Nearly 29 million people watched Morecambe and Wise’s Christmas Special in 1977 – over six and a half million more than had watched the Queen’s Speech earlier in the day. Graham McCann proposes that this popular endorsement of Morecambe and Wise as de facto national comics is also a vindication of what were then the public service ideals of the BBC. As national broadcasting fragments under the narrowing commercial stresses of satellite and digital, and as political devolution threatens national news programming, this is an attractive argument, suggesting that it is more than an exercise in nostalgia to recall a recent past in which large parts of the nation sat down together. What McCann is trying to account for is not just the careers of two excellent funny men, but the culture – both national and televisual – that made them possible.
To accept (and extend to Celtic Britain) Richard Hoggart’s assertion, in The Way We Live Now, that the English are ‘most characteristic of their collective selves when being irreverent, vulgar, nutty rather than when brought together in deference or respect for occasions invented by their betters’ is to grasp something of the extraordinary national appeal of Morecambe and Wise in the Seventies, and to see why the British might prefer the unworldly wisdom of a tall, balding man in a string vest and khaki shorts and his short fat friend to the official sentiments of their monarch.
Irreverence and nuttiness were the critical components that insinuated Morecambe and Wise into the national mind; they were particularly noticeable in the way they subjected grand international reputations to their own provincial inanity. Rudolf Nureyev was told that he was getting his big chance on the show because Lionel Blair was indisposed; Yehudi Menuhin was told to turn up with his banjo; Alec Guinness was mistaken for ‘Mr Wise’s’ taxi-driver; the exotic and much fêted André Previn was plain ‘Mr Preview’ – the name by which, he told McCann, he is still known to many London cab-drivers more than twenty-five years after appearing on the show.
This is the levelling down on which the British like to pride themselves, that sometimes aggressive way in which egalitarianism is asserted by the business of taking down a peg or two, shrinking a big head, insisting that a particular boot-size will really have to do. In this case it was both the charm and the cheek of the levelling that was to be admired. It was impossible, short of looking like a complete fool, for a guest star to be angry or pompous around Morecambe and Wise. Their only fault lay in believing that everyone else was just as fallible and idiotic and likeable as they were – and, as Morecambe would winningly say, ‘there’s no answer to that.’
Eric was once asked what Ernie and he might have become had they not been comedians. His reply: Mike and Bernie Winters. Eric and Ernie were a double act, and so were Mike and Bernie. But that’s where the similarities end. The route from the generation of double acts that preceded them, comics like Murray and Mooney and Sid Field and Jerry Desmonde, through their near-contemporaries, Jewel and Warriss and Mike and Bernie Winters, to their successors, Cannon and Ball and Little and Large, is undeviating in its reliance on the sparring partnership of an unctuous straight man and a sly, grotesque clown. This is the mode in which Morecambe and Wise began, mimicking the hard-edged wise-guy contentiousness of Abbott and Costello and writing it small on the British variety stage. Very small. Their partnership was established in 1940 when both, already seasoned entertainers, were in their mid-teens. As Morecambe would later recall, they were at this point ‘two boys of 14 with spots telling jokes about their wives’. That their material was formulaic and derivative is understandable.

Data section —
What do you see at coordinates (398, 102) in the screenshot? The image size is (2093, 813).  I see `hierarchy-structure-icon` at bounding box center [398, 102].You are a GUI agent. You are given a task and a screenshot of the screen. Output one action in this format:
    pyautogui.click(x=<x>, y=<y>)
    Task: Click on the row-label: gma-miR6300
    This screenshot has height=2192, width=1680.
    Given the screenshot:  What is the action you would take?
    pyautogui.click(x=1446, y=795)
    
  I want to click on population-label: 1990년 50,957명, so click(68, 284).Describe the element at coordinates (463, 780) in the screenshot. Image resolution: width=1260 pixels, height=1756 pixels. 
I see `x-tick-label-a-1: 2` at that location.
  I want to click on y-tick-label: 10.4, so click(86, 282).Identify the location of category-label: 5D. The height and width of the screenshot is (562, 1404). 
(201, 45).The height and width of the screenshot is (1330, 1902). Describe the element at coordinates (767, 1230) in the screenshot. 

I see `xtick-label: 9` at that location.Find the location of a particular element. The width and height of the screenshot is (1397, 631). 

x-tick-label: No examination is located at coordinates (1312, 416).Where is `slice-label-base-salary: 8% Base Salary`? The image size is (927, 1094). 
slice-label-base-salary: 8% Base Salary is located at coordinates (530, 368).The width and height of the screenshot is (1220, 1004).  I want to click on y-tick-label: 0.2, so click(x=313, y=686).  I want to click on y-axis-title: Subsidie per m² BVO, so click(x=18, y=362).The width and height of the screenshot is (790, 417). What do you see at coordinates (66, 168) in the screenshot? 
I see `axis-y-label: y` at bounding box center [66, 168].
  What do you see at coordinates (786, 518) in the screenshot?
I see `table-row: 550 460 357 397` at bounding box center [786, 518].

Your tasks —
- a) From the Morecambe and Wise passage, set down everything from "Irreverence and nuttiness" down to "on the show.".
- b) Which internationally famous guests does the Morecambe and Wise passage name as having their reputations reduced to the pair's provincial inanity?
- c) Extend the Morecambe and Wise passage, picking up after its final sentence.

Answers to each task —
- a)
Irreverence and nuttiness were the critical components that insinuated Morecambe and Wise into the national mind; they were particularly noticeable in the way they subjected grand international reputations to their own provincial inanity. Rudolf Nureyev was told that he was getting his big chance on the show because Lionel Blair was indisposed; Yehudi Menuhin was told to turn up with his banjo; Alec Guinness was mistaken for ‘Mr Wise’s’ taxi-driver; the exotic and much fêted André Previn was plain ‘Mr Preview’ – the name by which, he told McCann, he is still known to many London cab-drivers more than twenty-five years after appearing on the show.

- b) Rudolf Nureyev, Yehudi Menuhin, Alec Guinness, André Previn

- c)
What’s harder to understand, especially in the light of their later success, is that they were well into adulthood before this looked like changing. In fact, it wasn’t until the early Sixties, when they already had a failed television series behind them – one reviewer was prompted on seeing it to redefine television as ‘the box in which they buried Morecambe and Wise’ – that they began to look like more than just another Mike and Bernie Winters. What helped effect the change was television. Or, more precisely, their sudden realisation on returning to Britain after a six-month absence in Australia that variety was in its death throes, and that if they wanted to make it in TV, they would have to sharpen-up their act.
Working for Lew Grade’s ATV with the writers Dick Hills and Sid Green, they subtly altered the relationship between the stage personae of Eric and Ern. Over the course of six series between 1961 and 1968 something developed between the pair that made them look less like an act and more like a relationship. Bruce Forsyth noticed it in 1964, when he watched them from the wings of the London Palladium: ‘you could tell, as soon as they came out at the beginning of the show, that something was happening.’ Their act was moving away from the antagonistic mismatch of Abbott and Costello and closer to the exasperated camaraderie of Laurel and Hardy; as Kenneth Tynan put it, they were ‘no longer comic and stooge, but egoists in more or less equal competition’. They still told jokes and performed in sketches that required only caricature-acting, but now their roles were blurring to the point at which they could, on occasion, become interchangeable. In one sketch, a burlesque flamenco, they decided in rehearsal to swop the parts assigned to them by Hills and Green, showing a flexibility that was already putting them beyond the range of most double acts. Eric was still the funnier of the pair, but he was getting laughs from changing his angle of attack, from playing against the roles normally earmarked for the clown.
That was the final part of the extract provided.